On Thu, Jun 11, 2015 at 2:52 AM, Evan Foss <evanfoss AT gmail DOT com> wrote:
> Thanks that fills in some question marks I had about STEP.
>
> On Thu, Jun 11, 2015 at 2:34 AM, Cirilo Bernardo
> (cirilo_bernardo AT yahoo DOT com) <geda-user AT delorie DOT com> wrote:
>> STEP is a different beast altogether and historically the effort
>> was in IGES and driven by US government contracts and an effort
>> to unify design and manufacturing files and ultimately reduce
>> manufacturing costs by having a standard interchange format for
>> Computer Aided Manufacturing. There was such a large global
>> interest in this that groups from many countries were involved
>> early in the process (in fact a lot of early MCAD algorithms
>> were developed in the Scandinavian countries).
>>
>> That's the historical background, and STEP was created to
>> overcome many of the deficiencies in IGES, but the primary
>> purpose remains largely the same: to provide CAM users with
>> One True Format to work with and CAD users some hope of
>> being able to convey shape information to other CAD users.
>> Since the early days STEP has evolved to include electronics
>> documentation and testing etc. and for a long time it's had
>> the dubious distinction of being the world's most complex
>> standard.
>>
>> Having said all that, no MCAD on the planet uses STEP as its
>> native format and I don't even know if STEP can provide that
>> feature, so it remains little more than an interchange format.
>>
>> With the big changes in manufacturing in the 1990s IDF
>> attempted to modernize with IDFv4 and failed miserably;
>> around the same time the Pro-STEP consortium formed to work
>> on an IDF replacement based on STEP. Roughly 20 years later
>> the results are mixed and although there has been some level
>> of adoption by the likes of Boeing and Airbus (among other
>> big players).

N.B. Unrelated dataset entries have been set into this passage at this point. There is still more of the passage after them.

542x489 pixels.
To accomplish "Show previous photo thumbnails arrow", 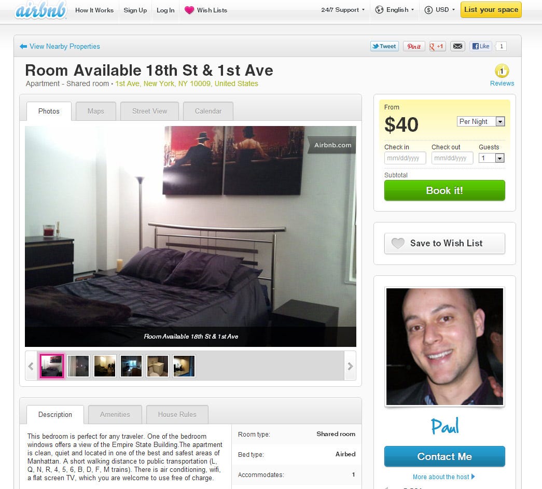I will pyautogui.click(x=31, y=366).
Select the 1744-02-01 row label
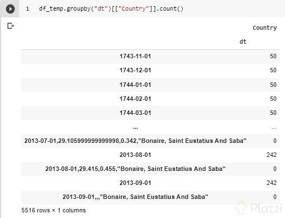 click(135, 99)
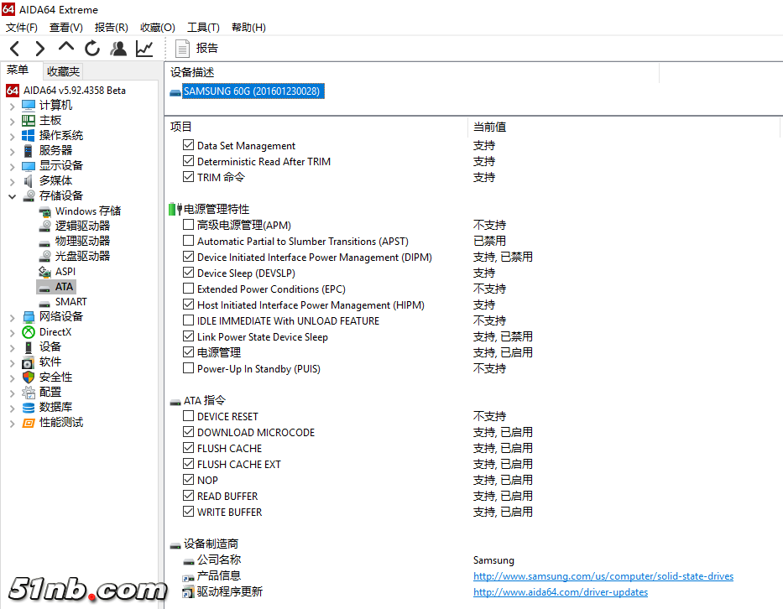Click the Forward navigation arrow
The image size is (783, 609).
(39, 49)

However, Pro-STEP has always been intended for
>> MCAD-ECAD collaboration and not ECAD-ECAD exchange.
>>
>> I think for ECAD you'll be lucky to get people to agree on
>> a format for representing information in schematic symbols,
>> PCB footprints, and associated mechanical models; I don't
>> believe you'll ever convince commercial operations to agree
>> to a universal schematic/artwork definition file since that
>> kills their lock-in by severely reducing the cost of changing
>> software. I suspect it is possible to develop a common
>> symbol/etc format though and convince vendors to adopt it,
>> but you need to get the big ECAD vendors on side early on
>> and expect this to take a few years. While STEP was created
>> to serve manufacturing and demanded by governments as well
>> as many corporate users, a common ECAD data exchange format
>> would really be mostly useful for vendors to provide users
>> with reference models for their ECAD work; you've got to
>> ask yourself how a vendor like Altium, Mentor, or Cadence
>> will benefit because if there isn't money in it for them
>> (save on their own cost or give them a product to sell)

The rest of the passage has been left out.